Back in the ‘60s and ‘70s when the world was less foreboding, kids could walk to and from school alone with little worry.
Walking to school in winter, however -- in the snow, snow, snow and cold, cold, cold of Minnesota -- could be challenging, as Mike learned one frosty afternoon on his way home from kindergarten.
I was visiting my sisters, Kay and Carolyn, Mike’s mom, in Bloomington -- on my way from college in California to home in Iowa to spend the holidays. That day I was at the Cox apartment eagerly waiting for Chris and Mike to get home from school. When Mike didn’t show at the expected time, Carolyn sent out the troops to look for him. I can’t recall who found him – Chris perhaps – stuck in a snow bank a few blocks away. Apparently the snow plow had piled the snow high along the curb and when Mike walked across the top of the snow bank, he sunk in – so far that he couldn’t get out! While in the snow bank trying to dig himself out, he discovered a treasure that he immediately gifted to me upon his safe return home.
I wore the pin every day that I was there. If I forgot to put it on, Mike reminded me. I still have it. While it cost the person who lost it in the snow bank pennies at most, it is priceless to me for the sweetest memories it brings.
Of course, we hugged and fawned over Mike (which he loved!) the rest of that afternoon. Talking about “being lost” and then “being found” seemed to energize him, in fact! Later I asked him if he was scared while trapped in the snow. His eyes lit up. “Why would I be scared?” he said in his high-pitched little boy voice. For Mike, life was an adventure!
* * * * * * * * * * * *
When Chris and Mike were toddlers they still lived in Dubuque. For whatever reason, there were some Sunday mornings they were at the Hardie house . . . and I would take them to church with me.
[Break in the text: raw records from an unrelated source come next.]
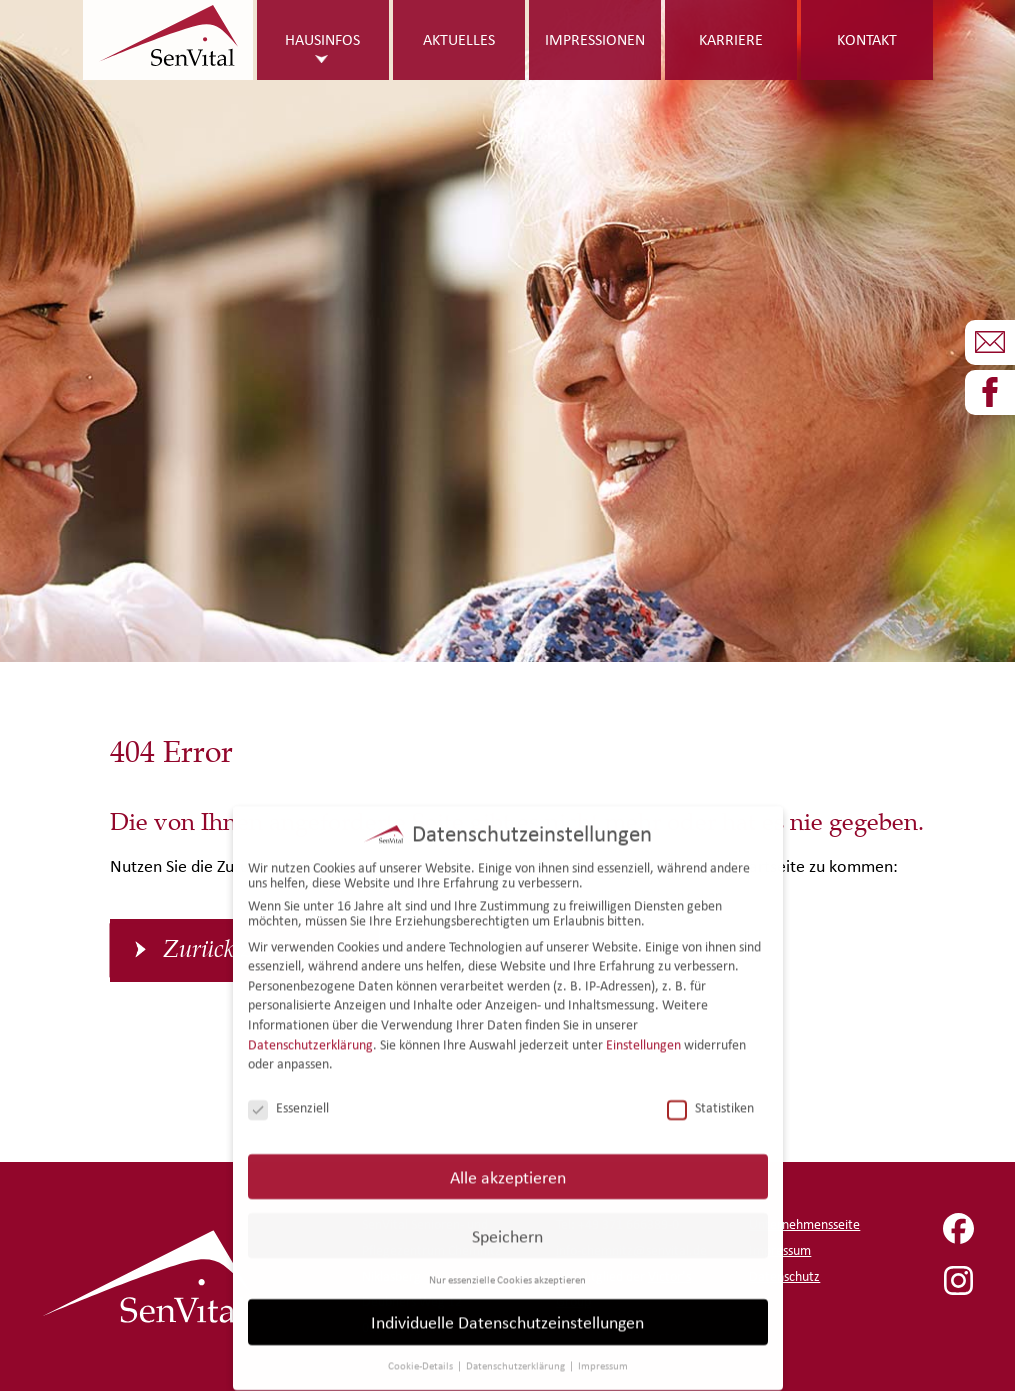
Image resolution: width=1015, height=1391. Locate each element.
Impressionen (595, 39)
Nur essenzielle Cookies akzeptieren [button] (507, 1265)
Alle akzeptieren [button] (508, 1162)
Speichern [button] (507, 1221)
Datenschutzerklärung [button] (516, 1352)
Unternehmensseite (804, 1224)
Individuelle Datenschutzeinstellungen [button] (507, 1308)
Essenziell (288, 1094)
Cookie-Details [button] (421, 1352)
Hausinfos (322, 39)
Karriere (731, 39)
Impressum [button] (603, 1352)
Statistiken (710, 1094)
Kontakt (867, 39)
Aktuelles (459, 39)
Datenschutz (784, 1276)
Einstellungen (643, 1030)
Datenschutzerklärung (310, 1030)
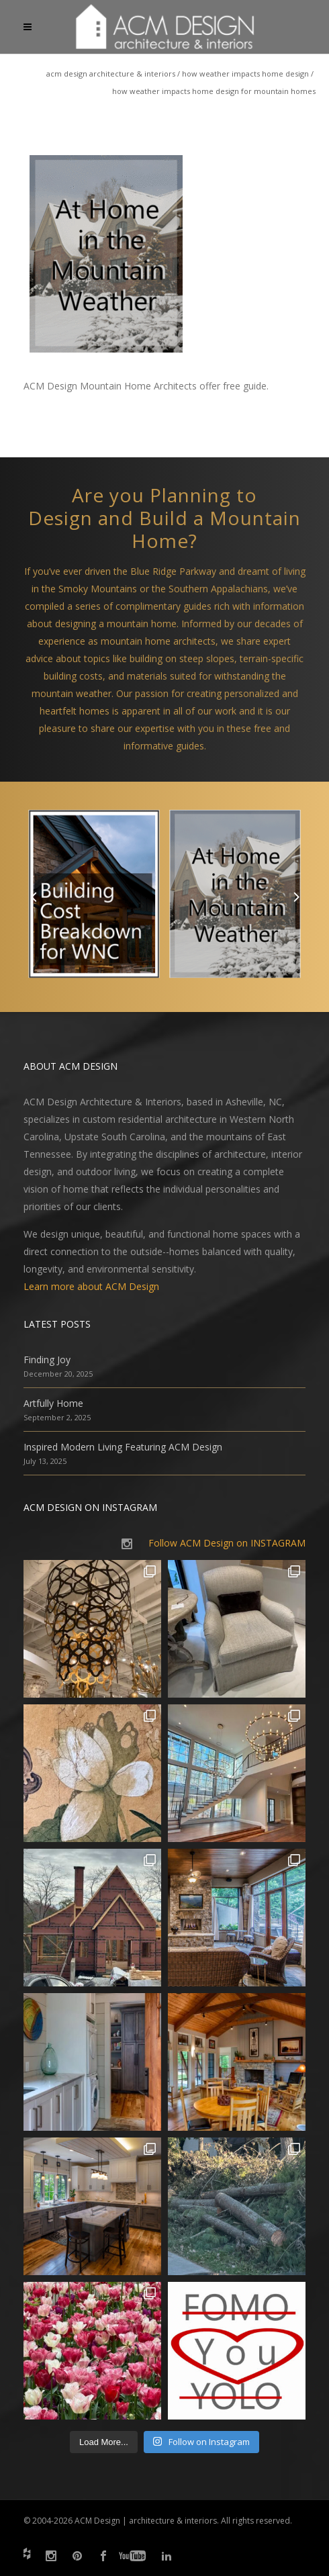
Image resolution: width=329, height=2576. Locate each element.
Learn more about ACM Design (91, 1286)
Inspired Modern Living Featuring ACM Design (122, 1446)
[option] (93, 897)
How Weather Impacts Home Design (245, 73)
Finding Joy (46, 1359)
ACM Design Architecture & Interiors (110, 73)
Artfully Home (53, 1403)
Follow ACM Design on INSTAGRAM (227, 1542)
I LOVED taking them to church because I thought everyone there would think they were mine! (I was 16 or 17 at the time.) They were pretty cute with their curly heads and sweet smiles. What’s more, they were fairly well-behaved. (Hard to believe, I know, because later they so enjoyed getting on each other’s nerves!) Instead of picture books, crayons and treats that nowadays keep kids entertained while in church, Chris and Mike had none. It never dawned on me, I guess, to bring such things along. They seemed content perusing the songbooks and prayer books they found in the pew (pretty boring with only words and no pictures to look at). When that lost favor, they’d whisper to each other or just sit back and look around, captivating those nearby. I know this because more than once after church someone or other – usually older ladies – would stop and tell me, “What lovely little boys!”
Some of my happiest moments in life were being with my two nephews when they were young!